## BEGIN

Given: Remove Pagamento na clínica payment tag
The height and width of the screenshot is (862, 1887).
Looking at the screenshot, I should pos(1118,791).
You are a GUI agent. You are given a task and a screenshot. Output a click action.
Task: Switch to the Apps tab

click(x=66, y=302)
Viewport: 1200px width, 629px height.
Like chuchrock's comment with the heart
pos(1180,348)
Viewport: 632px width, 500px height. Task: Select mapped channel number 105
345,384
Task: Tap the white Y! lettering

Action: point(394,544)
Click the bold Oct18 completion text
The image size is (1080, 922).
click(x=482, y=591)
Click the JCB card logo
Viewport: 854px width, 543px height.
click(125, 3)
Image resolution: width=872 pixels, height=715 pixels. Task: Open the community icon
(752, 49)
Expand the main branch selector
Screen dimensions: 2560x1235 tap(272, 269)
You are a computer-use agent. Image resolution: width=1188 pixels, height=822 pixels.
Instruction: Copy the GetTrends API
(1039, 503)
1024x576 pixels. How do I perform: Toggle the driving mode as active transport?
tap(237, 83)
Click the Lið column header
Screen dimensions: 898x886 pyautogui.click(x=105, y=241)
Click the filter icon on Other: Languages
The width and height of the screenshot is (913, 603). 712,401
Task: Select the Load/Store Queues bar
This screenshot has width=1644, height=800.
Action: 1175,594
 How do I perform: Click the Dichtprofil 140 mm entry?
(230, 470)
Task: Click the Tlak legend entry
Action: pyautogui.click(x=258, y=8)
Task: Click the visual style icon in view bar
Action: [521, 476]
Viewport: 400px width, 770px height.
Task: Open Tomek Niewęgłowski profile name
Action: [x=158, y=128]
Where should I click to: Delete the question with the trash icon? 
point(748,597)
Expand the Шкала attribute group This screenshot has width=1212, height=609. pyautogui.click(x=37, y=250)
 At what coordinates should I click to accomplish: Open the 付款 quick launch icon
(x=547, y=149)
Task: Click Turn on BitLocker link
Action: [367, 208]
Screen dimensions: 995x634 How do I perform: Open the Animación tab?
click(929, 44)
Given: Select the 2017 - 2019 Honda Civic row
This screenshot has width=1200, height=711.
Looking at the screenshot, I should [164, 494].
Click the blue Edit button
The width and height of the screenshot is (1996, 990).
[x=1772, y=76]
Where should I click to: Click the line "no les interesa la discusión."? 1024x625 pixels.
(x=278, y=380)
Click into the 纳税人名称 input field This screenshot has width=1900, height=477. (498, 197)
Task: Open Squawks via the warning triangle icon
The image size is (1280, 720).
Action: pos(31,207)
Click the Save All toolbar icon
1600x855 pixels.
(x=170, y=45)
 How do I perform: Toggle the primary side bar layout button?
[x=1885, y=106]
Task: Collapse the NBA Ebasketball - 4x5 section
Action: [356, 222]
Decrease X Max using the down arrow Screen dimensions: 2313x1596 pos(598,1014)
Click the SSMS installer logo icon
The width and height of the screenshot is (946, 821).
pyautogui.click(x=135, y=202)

## END

§ **AIM**:
Convert the listing, from its first line through the line containing "Screen dimensions: 2560x1235 tap(272, 269)" (both included), into a JSON list of strings with one string per line and blank lines omitted.

§ **WRITTEN SOLUTION**:
[
  "Given: Remove Pagamento na clínica payment tag",
  "The height and width of the screenshot is (862, 1887).",
  "Looking at the screenshot, I should pos(1118,791).",
  "You are a GUI agent. You are given a task and a screenshot. Output a click action.",
  "Task: Switch to the Apps tab",
  "click(x=66, y=302)",
  "Viewport: 1200px width, 629px height.",
  "Like chuchrock's comment with the heart",
  "pos(1180,348)",
  "Viewport: 632px width, 500px height. Task: Select mapped channel number 105",
  "345,384",
  "Task: Tap the white Y! lettering",
  "Action: point(394,544)",
  "Click the bold Oct18 completion text",
  "The image size is (1080, 922).",
  "click(x=482, y=591)",
  "Click the JCB card logo",
  "Viewport: 854px width, 543px height.",
  "click(125, 3)",
  "Image resolution: width=872 pixels, height=715 pixels. Task: Open the community icon",
  "(752, 49)",
  "Expand the main branch selector",
  "Screen dimensions: 2560x1235 tap(272, 269)"
]